今回の流出は、ニコロデオン(Nickelodeon)側の社内システムの不具合やセキュリティ侵害に起因するものと推定される。特に、ある SNS 利用者が「ニコロデオンから誤って、映画の全ファイルが入ったメールを受け取った」と主張しており、管理体制の不十分さが論点になっている。ローレン・モンゴメリー監督がメガホンを取った本作は、本来は劇場公開の予定だったが、昨年末に Paramount+ 独占の配信公開へと戦略を切り替えた経緯がある。
■ 売却と組織再編の真っ最中の Paramount に『まさに追い打ち』
今回の事故は、スカイダンス(Skydance)に買収されて以降、大規模な変化を経験している Paramount とニコロデオンにとって致命的な打撃になる見通しだ。Paramount は最近の大規模な解雇に加え、長年にわたりアニメ部門を率いてきたラムジー・ナイトー(Ramsey Naito)会長が会社を離れるなど、深刻な社内の混乱に見舞われている。
さらに先週、ニコロデオンのアニメーション・スタジオが CBS スタジオに統合されるというニュースも伝わったことから、今回のセキュリティ事故は、経営陣の管理能力に対する重大な疑念を引き起こしている。

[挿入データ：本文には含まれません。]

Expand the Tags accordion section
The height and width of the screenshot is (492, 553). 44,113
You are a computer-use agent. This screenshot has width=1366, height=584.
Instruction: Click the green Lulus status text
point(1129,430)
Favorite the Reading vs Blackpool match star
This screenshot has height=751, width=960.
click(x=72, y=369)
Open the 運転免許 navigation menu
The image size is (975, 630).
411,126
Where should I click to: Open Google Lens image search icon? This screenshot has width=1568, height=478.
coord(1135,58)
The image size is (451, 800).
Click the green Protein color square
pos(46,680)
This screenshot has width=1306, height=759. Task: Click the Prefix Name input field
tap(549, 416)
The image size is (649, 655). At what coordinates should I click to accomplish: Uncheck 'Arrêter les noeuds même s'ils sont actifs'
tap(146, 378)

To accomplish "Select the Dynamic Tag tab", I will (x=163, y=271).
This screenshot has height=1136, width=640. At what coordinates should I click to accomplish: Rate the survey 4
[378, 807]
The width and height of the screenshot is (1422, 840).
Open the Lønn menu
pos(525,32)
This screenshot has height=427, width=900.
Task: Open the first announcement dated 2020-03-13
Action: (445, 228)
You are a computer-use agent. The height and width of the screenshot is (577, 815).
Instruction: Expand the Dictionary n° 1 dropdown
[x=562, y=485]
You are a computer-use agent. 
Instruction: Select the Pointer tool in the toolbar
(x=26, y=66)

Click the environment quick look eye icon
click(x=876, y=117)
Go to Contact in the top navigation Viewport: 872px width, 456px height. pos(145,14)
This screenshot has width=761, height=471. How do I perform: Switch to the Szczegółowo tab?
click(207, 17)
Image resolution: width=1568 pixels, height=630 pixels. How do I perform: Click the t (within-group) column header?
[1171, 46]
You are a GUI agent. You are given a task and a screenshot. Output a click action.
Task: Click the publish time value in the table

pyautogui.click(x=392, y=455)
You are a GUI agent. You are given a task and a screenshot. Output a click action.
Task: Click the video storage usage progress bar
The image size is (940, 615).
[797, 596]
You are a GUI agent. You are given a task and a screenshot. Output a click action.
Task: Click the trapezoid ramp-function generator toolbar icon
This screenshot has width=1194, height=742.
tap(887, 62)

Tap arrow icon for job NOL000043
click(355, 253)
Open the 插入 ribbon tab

■『流出の常態化』への警鐘…経済的・創造的な生態系を脅かす
2023年にはジェームズ・キャメロンの『アバター』続編や『スーパーマリオブラザーズ』が流出した事例があったが、その当時はすでに劇場公開が行われていた。いっぽう公開前の作品の未完成版や全編映像が露出した今回のケースは、被害の規模がはるかに大きくなると見込まれている。
ハリウッド関係者は「高付加価値プロジェクトの流出は、単なるネタバレを超えて、製作会社やアーティストの労働価値を損ね、今後のプロジェクトの経済的妥当性を脅かす重大な犯罪だ」と指摘した。Paramount 側は現在、流出経路の追跡と対応策の準備に追われていると伝えられている。